**GOAL:** Return the data below word for word, starting at its first line and ending at the line that contains "click(x=2171, y=674)".

╭─ GIVEN RECORDS

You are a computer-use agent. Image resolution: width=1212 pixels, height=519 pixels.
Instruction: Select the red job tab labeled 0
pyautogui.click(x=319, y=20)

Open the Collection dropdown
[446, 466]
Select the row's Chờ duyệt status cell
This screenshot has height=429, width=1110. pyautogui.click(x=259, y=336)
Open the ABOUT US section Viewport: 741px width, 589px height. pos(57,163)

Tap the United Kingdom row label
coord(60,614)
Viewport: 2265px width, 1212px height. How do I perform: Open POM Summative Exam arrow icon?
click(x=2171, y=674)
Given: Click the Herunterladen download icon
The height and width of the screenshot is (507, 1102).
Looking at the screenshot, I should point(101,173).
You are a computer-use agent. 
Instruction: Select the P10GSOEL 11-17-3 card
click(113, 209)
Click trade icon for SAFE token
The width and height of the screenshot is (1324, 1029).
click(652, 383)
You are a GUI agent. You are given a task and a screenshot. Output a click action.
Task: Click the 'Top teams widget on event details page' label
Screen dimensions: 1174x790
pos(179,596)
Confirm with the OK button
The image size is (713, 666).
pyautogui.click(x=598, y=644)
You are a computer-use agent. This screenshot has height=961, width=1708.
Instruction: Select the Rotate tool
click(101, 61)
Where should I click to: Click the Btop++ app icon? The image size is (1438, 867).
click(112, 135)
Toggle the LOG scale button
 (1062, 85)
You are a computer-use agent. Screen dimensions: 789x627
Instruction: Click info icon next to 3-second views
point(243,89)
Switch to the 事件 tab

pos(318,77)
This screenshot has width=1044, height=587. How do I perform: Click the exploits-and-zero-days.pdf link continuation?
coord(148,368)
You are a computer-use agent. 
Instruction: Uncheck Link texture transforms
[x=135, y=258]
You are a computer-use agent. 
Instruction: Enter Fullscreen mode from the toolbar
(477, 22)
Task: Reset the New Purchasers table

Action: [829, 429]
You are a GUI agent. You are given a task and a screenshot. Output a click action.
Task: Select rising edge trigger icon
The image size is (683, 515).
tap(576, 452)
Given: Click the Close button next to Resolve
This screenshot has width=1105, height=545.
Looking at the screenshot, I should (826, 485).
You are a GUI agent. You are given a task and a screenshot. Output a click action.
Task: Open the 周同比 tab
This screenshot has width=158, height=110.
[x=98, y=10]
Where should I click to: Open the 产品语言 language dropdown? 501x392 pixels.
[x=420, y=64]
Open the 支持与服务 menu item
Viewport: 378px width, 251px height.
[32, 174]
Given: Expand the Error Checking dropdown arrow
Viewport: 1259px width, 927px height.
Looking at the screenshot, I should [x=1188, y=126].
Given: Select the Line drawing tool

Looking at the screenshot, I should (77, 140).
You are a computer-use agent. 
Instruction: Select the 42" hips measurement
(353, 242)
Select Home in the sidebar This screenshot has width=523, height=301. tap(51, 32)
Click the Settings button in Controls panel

╰─

**RIGHT ANSWER:**
You are a computer-use agent. Image resolution: width=1212 pixels, height=519 pixels.
Instruction: Select the red job tab labeled 0
pyautogui.click(x=319, y=20)

Open the Collection dropdown
[446, 466]
Select the row's Chờ duyệt status cell
This screenshot has height=429, width=1110. pyautogui.click(x=259, y=336)
Open the ABOUT US section Viewport: 741px width, 589px height. pos(57,163)

Tap the United Kingdom row label
coord(60,614)
Viewport: 2265px width, 1212px height. How do I perform: Open POM Summative Exam arrow icon?
click(x=2171, y=674)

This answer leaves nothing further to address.